====== Selected extract ======

The fastest of them all was "Thommo" or "Two Up" (you'll work it out). Jeffrey Robert Thomson, of whom tales are still told long into the night. The best of them is by David Lloyd - it's the one about the pink Litesome box, or abdominal protector, becoming inverted after a direct strike. The ball and the crumbling Lloyd are on YouTube somewhere. If not, the story is. A must-watch.

Dennis Lillee, Jeff Thomson and Geoff Lawson jog around the MCG with kids following them around

Dennis Lillee, Jeff Thomson and Geoff Lawson jog around the MCG with kids following them around Alan Gilbert Purcell / © Fairfax Media/Getty Images

It was in that 1974-75 series that Thommo made his name. Legend has it that when the news clips came on television, county batsmen hid behind their sofas. The reason for this was that highlights tend to show the very worst of the situation, not that there was a very best as far as the English were concerned. As an example, Keith Fletcher was hit on the badge of his cap, having ducked frighteningly late into a Thomson bouncer. The ball went from Fletcher's head straight to Ross Edwards at cover point, who claimed the catch. Fletcher would doubtless have gone happily but the umpire gave him not out.

(When Imran and Le Roux bowled so quick at Hove in 1980, the Hampshire dressing room had a nervous laugh about shouting "catch it" when we nicked it to the keeper.)

It all began during the first Test, in Brisbane, when Tony Greig repeatedly bounced Lillee and eventually floored him. Lillee didn't have a face like thunder; he had a face like the apocalypse, noted the Guardian. Thomson said, "Man, it was like war out there... and we gave it to 'em." From those moments on, the legend was born. It wasn't just England that suffered. The pair of them blew away West Indies the following Australian summer. Clive Lloyd has always said that Thomson was comfortably the fastest he faced; Sunil Gavaskar too. And Michael Holding is typically unequivocal about Thommo's place at the top of the speed list.

Lillee had the most marvellous action and gave you the feeling he could get you out at any time he chose. Thomson bounced in on his toes and gave the impression of firing a slingshot. The first problem was picking up the ball, because upon reaching the crease, his right arm and hand disappeared to somewhere near the ground, like a javelin thrower, and was hidden behind his legs. The second problem was the speed at which it travelled. Here is John Benaud, Richie's brother, on facing him for the first time in a Sydney grade match.

"So Thommo begins - the high-stepping gait of a thoroughbred, bowling hand bobbing at waist level and the ball visible. It is conventional and comforting because facing a strange bowler for the first time invariably generates edginess. Then, in the split second before delivery, at gather, Thommo drags one leg behind the other in a sort of Swan Lake crossover, sways back and hides the ball behind his right knee - unconventional and very unsettling."

====== Data supplied ======

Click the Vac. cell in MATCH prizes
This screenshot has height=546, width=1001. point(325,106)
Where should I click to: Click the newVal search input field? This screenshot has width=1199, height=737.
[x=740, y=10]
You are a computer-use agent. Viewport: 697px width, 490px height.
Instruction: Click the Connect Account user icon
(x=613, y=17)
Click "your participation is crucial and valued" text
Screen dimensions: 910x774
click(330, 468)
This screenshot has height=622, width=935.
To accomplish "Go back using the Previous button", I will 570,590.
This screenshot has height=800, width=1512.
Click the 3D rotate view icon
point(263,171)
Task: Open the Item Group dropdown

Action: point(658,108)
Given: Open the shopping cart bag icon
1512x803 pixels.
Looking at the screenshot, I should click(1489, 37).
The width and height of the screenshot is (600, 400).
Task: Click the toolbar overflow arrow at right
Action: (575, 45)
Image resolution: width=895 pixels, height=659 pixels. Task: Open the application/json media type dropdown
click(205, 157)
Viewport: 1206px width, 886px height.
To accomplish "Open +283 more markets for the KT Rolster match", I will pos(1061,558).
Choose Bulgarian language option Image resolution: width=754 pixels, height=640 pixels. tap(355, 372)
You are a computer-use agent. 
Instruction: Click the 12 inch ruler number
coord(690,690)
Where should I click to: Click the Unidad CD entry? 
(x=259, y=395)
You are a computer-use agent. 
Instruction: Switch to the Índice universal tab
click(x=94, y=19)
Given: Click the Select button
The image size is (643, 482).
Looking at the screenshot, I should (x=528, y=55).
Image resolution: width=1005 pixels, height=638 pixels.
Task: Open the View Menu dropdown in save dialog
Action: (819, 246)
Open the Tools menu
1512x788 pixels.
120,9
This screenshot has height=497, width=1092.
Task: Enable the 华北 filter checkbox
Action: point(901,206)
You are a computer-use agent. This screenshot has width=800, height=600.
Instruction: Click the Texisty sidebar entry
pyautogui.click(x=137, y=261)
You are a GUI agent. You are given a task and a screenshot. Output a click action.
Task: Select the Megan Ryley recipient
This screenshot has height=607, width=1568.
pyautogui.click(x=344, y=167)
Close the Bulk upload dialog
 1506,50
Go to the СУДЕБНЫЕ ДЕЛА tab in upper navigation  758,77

======

| Goals |
- a) Write out the rows from the line holding "Image resolution: width=895" through the line holding "I will pos(1061,558).", both included.
- b) Carry on the passage about Jeff Thomson's fast bowling, picking up after its final sentence.
The rows have no connection to the passage on Jeff Thomson's fast bowling.

| Task answers |
- a)
Image resolution: width=895 pixels, height=659 pixels. Task: Open the application/json media type dropdown
click(205, 157)
Viewport: 1206px width, 886px height.
To accomplish "Open +283 more markets for the KT Rolster match", I will pos(1061,558).

- b)
Desmond Haynes, trapped lbw to Jeff Thomson, for 15, Sydney, 1981-82

Desmond Haynes, trapped lbw to Jeff Thomson, for 15, Sydney, 1981-82 Alan Gilbert Purcell / © Fairfax Media/Getty Images

It was unsettling, all right. Imagine being a club cricketer arriving at the local field after a skinful on Friday night to see Thommo loosening up. Worse, at Bankstown CC he shared the new ball with Pascoe. I've talked about those Saturday mornings with a few who went through them and we have agreed that it was best when Thommo had had a skinful too - so that was more often than not. When he hadn't, oh my days of fear, the heart pumped hard and fast as blood coursed through veins at a speed that would have alarmed the coolest of cardiovascular consultants. It's not myth, this stuff, it's real.

The first time us Hampshire lads saw Thommo was that summer of 1980, when the Australians warmed up in Southampton for the Centenary Test. They pretty much all made runs, though not Graeme Wood or Kim Hughes, oddly enough, and the seam attack was Lillee, Thomson and Pascoe. It sounds incredible now that we were actually there, like being extras in a movie with Jack Nicholson and Faye Dunaway, I suppose. Lillee had me caught at slip for 0 first up, and in the second dig, Thomson had me caught at the wicket for 7. God knows where the seven came from. Both balls bounced chest high around off stump from not especially short and I remember them like it was yesterday. It takes time to learn to play that stuff, if you ever do. Ashes to Ashes / Dust to dust / If Lillee don't get ya / Thommo must. We lost by ten wickets but they were better than twice as good as us.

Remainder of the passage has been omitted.